▶ Problem description
In the abstract on IL-17A and lung disease in mice, which condition still developed in gp130(F/F) : Il17a-/- mice even though their lung inflammation was prevented?

▶ Excerpt

--- START ---

IL-6/Stat3-driven pulmonary inflammation, but not emphysema, is dependent on interleukin-17A in mice

Pulmonary emphysema is linked to T cell-mediated autoimmune inflammation, although the pathogenic role of specific pro-inflammatory cytokines remains unclear. The Th17 type response, characterized by the production of the cytokine interleukin (IL)-17A, is modulated in part by the IL-6/signal transducer and activator of transcription (Stat)3 signalling axis and is associated with numerous autoimmune diseases. We therefore evaluated a causal role for IL-17A in the IL-6-driven gp130(F/F) mouse model for spontaneous pulmonary inflammation and emphysema. METHODS: The expression of Th17-related factors was quantified in the lungs of gp130(F/F) mice and emphysematous patients, and the degree of pulmonary inflammation and emphysema was measured in gp130(F/F) : Il17a-/- mice by immunohistochemistry, stereology and respiratory mechanics. RESULTS: In gp130(F/F) mice, lung gene expression of Il17a and other Th17-related factors was augmented compared with gp130+/+ (wild-type), gp130(F/F) : Il6-/- and gp130(F/F) : Stat3-/+ mice displaying normalized Stat3 activity and no lung inflammation. Importantly, genetic ablation of Il17a in gp130(F/F) : Il17a-/- mice prevented lung inflammation; however, emphysema still developed. Additionally, messenger RNA expression of inflammatory genes Cxcl1, Cxcl2, Ccl2 and Tnfalpha; as well as Il6 and the Stat3-target gene, Socs3, were upregulated in the lungs of gp130(F/F) mice compared with gp130(F/F) : Il17a-/- and gp130+/+ mice. Consistent with these findings, augmented IL17A expression was observed in emphysema patients presenting with inflammation compared with inflammation-free individuals. CONCLUSIONS: Collectively, our data suggest that the integration of IL-17A into the IL-6/Stat3 signalling axis mediates lung inflammation, but not emphysema, and that discrete targeting of IL-17A may alleviate pulmonary inflammatory-related diseases.

--- END ---

▶ Supplied material
--- START ---

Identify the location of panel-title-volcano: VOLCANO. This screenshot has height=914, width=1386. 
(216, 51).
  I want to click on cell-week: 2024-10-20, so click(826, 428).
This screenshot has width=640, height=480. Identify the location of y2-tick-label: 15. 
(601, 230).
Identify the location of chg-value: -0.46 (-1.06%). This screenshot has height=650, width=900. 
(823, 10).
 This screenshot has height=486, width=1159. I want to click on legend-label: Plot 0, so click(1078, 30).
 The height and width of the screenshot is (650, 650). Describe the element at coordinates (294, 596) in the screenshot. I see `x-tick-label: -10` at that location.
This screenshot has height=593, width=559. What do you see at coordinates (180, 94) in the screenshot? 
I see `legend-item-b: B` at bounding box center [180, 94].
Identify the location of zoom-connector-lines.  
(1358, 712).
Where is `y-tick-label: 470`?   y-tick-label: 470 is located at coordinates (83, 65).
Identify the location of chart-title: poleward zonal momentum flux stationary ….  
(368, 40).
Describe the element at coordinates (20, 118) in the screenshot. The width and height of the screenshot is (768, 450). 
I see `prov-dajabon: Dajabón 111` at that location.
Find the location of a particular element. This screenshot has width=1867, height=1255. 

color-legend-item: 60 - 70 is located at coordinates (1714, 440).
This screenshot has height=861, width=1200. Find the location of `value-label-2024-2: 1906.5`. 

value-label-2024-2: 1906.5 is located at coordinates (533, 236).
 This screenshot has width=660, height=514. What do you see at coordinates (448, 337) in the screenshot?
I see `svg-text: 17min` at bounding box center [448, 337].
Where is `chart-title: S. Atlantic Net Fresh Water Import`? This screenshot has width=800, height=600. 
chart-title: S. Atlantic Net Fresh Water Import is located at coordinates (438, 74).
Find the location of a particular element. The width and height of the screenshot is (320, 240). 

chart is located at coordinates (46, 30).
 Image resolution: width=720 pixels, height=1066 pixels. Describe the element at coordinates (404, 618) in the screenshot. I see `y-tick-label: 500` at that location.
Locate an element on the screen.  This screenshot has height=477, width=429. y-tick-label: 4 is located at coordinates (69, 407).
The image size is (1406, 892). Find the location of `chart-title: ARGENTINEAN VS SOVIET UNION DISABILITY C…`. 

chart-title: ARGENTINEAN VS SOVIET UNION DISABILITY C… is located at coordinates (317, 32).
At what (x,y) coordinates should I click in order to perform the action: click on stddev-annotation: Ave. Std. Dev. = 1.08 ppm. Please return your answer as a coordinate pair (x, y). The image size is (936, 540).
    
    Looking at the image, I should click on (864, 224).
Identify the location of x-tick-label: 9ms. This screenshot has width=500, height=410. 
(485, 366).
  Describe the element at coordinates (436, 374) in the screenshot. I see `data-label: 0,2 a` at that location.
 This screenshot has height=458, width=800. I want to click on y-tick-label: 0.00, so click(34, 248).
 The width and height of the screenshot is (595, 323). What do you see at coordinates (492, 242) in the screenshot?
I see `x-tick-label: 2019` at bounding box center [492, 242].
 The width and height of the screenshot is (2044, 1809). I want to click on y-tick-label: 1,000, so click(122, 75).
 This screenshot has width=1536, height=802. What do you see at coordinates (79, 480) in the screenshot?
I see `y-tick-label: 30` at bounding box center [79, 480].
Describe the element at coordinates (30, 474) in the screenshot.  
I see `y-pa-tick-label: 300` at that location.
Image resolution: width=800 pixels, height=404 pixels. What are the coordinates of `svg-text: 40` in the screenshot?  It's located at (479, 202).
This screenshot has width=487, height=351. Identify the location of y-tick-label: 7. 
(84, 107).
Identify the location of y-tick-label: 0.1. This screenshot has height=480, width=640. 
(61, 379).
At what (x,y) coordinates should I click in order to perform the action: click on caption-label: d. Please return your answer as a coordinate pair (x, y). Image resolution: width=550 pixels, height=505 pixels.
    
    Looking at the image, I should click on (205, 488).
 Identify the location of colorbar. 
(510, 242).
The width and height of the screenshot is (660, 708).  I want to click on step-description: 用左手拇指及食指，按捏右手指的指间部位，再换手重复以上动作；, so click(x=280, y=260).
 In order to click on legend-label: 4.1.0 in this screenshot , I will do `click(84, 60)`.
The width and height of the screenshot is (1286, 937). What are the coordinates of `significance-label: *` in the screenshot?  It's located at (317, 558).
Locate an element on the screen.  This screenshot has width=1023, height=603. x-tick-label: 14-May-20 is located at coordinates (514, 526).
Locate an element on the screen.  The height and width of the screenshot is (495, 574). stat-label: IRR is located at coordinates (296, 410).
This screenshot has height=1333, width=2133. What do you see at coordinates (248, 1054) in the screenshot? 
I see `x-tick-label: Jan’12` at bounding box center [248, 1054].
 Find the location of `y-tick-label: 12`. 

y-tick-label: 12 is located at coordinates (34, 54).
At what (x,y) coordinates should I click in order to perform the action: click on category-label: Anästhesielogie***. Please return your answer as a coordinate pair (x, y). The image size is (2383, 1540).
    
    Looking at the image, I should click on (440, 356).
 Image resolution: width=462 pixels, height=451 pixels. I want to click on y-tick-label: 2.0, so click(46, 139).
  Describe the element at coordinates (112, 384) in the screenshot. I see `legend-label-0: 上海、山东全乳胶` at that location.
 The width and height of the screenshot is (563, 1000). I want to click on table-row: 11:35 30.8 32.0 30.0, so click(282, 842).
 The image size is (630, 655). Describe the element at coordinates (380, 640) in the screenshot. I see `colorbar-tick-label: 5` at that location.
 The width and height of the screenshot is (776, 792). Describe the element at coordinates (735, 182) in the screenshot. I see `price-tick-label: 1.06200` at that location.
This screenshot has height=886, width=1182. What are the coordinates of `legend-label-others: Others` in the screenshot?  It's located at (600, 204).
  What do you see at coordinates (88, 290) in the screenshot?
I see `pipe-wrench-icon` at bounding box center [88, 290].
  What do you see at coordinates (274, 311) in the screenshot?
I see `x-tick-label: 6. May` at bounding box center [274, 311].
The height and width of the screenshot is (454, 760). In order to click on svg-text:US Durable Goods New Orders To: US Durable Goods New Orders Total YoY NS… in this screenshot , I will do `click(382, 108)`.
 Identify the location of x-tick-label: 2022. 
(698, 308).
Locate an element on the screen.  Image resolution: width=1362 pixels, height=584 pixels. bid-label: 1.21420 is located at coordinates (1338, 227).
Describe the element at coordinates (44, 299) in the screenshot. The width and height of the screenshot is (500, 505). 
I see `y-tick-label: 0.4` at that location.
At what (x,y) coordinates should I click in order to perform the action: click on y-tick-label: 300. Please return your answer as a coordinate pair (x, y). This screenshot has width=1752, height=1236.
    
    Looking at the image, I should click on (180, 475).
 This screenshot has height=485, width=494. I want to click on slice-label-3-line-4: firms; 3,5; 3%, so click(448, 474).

--- END ---

▶ Result of this task
Emphysema